▸ TAREA BREVE 1
¿Puedes reescribir el fragmento del texto sobre la pérdida de un hijo, empezando por "La pérdida de" y siguiendo hasta "respeto y humildad.", sustituyendo "devastadora" por "desgarradora"?

▸ TEXTO DADO
= = = = =
La pérdida de un hijo, en especial si es a temprana edad, suele ser una vivencia dolorosa y devastadora, un largo camino difícil de recorrer, y el cual puede traer consigo la apertura de una serie de heridas pendientes por sanar. El afrontar por parte de los padres el posible fallecimiento de un hijo no es algo que se pueda enseñar “teóricamente”, sino, es una vivencia que muchas veces requiere de la capacidad de otros para ser sostenido como doliente, acompañar en silencio y junto a ello facilitar procesos para perdonar y perdonarse cuando es necesario. Es por ello que el acompañamiento a los padres que enfrentan esta situación debe llevarse bajo una actitud de profundo amor, respeto y humildad.
El acompañamiento a los padres
En el acompañar no hay palabras que puedan llenar el vacío que deja la muerte de un hijo, más bien, el silencio permite al doliente un mirarse a sí mismo, vivenciarse en el dolor, en la pérdida. Esa actitud de dar espacio y sostén a los padres que vivencian el duelo facilita la liberación y reconocimiento de las emociones implicadas y que muchas veces no son permitidas, entre ellas la rabia, la tristeza, la culpa, los reproches. En relatos con padres que han enfrentado dicha situación, un reproche frecuente es la sensación de “haber podido hacer algo más”, el percibir la muerte del hijo como un fracaso en el papel como padre-madre. También los sentimientos de rabia en contra de los hijos por haberse ido son difíciles de llevar por los padres, generando mucha culpabilidad y recriminación hacia sí mismos por vivenciar dichos sentimientos. Es por ello que como acompañantes de este camino, debemos adoptar una actitud de respeto y no enjuiciadora, acoger esas emociones y permitir el tiempo requerido para ser vivenciada y con ello sanar las heridas.
El otorgar ese espacio de escucha silenciosa, sostenedora y contenedora también permite el poder verbalizar por parte de los padres sobre la relación con los hijos, el recordar su historia, anécdotas, sobre su vida y sobre su muerte; con ello se va facilitando también una reconexión o una nueva forma de relación con ese hijo que físicamente ya no se encuentra presente, pero que, vivencialmente, él aún vive en el corazón y amor de los padres, a través de una relación internalizada.
= = = = =
▸ TAREA BREVE 2
¿Puedes expresar como tabla Markdown las líneas de los registros, empezando por la línea con "Viewport: 773px width, 540px" y siguiendo hasta el final de los registros, ambas incluidas? Usa la columna n para el número de fila y la columna Línea para el texto, y omite las líneas en blanco.
= = = = =
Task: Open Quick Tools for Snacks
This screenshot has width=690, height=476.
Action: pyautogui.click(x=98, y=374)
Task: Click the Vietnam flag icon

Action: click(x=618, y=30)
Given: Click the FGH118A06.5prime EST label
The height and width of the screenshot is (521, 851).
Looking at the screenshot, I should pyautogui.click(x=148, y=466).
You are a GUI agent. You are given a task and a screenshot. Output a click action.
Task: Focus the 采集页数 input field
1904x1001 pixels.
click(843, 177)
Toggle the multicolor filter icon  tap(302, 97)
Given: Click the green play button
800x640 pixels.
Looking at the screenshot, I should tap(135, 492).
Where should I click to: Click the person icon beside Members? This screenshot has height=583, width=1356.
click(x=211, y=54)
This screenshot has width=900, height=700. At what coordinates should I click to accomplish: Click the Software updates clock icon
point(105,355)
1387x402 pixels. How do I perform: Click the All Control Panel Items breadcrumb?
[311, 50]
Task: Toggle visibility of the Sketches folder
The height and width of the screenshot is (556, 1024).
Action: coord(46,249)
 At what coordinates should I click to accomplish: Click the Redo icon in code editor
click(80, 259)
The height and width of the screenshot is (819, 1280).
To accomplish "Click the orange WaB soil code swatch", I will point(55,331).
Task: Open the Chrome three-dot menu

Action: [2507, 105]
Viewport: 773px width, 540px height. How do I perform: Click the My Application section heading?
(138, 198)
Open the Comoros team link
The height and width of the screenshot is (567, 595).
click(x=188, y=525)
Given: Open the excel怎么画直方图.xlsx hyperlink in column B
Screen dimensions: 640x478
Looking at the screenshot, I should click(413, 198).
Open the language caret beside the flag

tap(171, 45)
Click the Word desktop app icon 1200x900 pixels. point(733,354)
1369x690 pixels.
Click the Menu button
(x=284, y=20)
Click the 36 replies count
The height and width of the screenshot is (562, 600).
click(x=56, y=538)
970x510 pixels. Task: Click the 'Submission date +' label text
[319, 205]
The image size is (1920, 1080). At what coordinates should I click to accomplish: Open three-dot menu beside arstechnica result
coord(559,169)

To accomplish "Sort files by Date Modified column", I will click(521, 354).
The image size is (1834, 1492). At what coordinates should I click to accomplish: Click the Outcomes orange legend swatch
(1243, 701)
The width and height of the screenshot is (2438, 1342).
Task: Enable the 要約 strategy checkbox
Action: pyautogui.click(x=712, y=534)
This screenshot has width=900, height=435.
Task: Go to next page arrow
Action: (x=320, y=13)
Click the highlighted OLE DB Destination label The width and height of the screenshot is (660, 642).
= = = = =
▸ SOLUCIÓN ESCRITA 1
La pérdida de un hijo, en especial si es a temprana edad, suele ser una vivencia dolorosa y desgarradora, un largo camino difícil de recorrer, y el cual puede traer consigo la apertura de una serie de heridas pendientes por sanar. El afrontar por parte de los padres el posible fallecimiento de un hijo no es algo que se pueda enseñar “teóricamente”, sino, es una vivencia que muchas veces requiere de la capacidad de otros para ser sostenido como doliente, acompañar en silencio y junto a ello facilitar procesos para perdonar y perdonarse cuando es necesario. Es por ello que el acompañamiento a los padres que enfrentan esta situación debe llevarse bajo una actitud de profundo amor, respeto y humildad.

▸ SOLUCIÓN ESCRITA 2
| n | Línea |
|---|---|
| 1 | Viewport: 773px width, 540px height. How do I perform: Click the My Application section heading? |
| 2 | (138, 198) |
| 3 | Open the Comoros team link |
| 4 | The height and width of the screenshot is (567, 595). |
| 5 | click(x=188, y=525) |
| 6 | Given: Open the excel怎么画直方图.xlsx hyperlink in column B |
| 7 | Screen dimensions: 640x478 |
| 8 | Looking at the screenshot, I should click(413, 198). |
| 9 | Open the language caret beside the flag |
| 10 | tap(171, 45) |
| 11 | Click the Word desktop app icon 1200x900 pixels. point(733,354) |
| 12 | 1369x690 pixels. |
| 13 | Click the Menu button |
| 14 | (x=284, y=20) |
| 15 | Click the 36 replies count |
| 16 | The height and width of the screenshot is (562, 600). |
| 17 | click(x=56, y=538) |
| 18 | 970x510 pixels. Task: Click the 'Submission date +' label text |
| 19 | [319, 205] |
| 20 | The image size is (1920, 1080). At what coordinates should I click to accomplish: Open three-dot menu beside arstechnica result |
| 21 | coord(559,169) |
| 22 | To accomplish "Sort files by Date Modified column", I will click(521, 354). |
| 23 | The image size is (1834, 1492). At what coordinates should I click to accomplish: Click the Outcomes orange legend swatch |
| 24 | (1243, 701) |
| 25 | The width and height of the screenshot is (2438, 1342). |
| 26 | Task: Enable the 要約 strategy checkbox |
| 27 | Action: pyautogui.click(x=712, y=534) |
| 28 | This screenshot has width=900, height=435. |
| 29 | Task: Go to next page arrow |
| 30 | Action: (x=320, y=13) |
| 31 | Click the highlighted OLE DB Destination label The width and height of the screenshot is (660, 642). |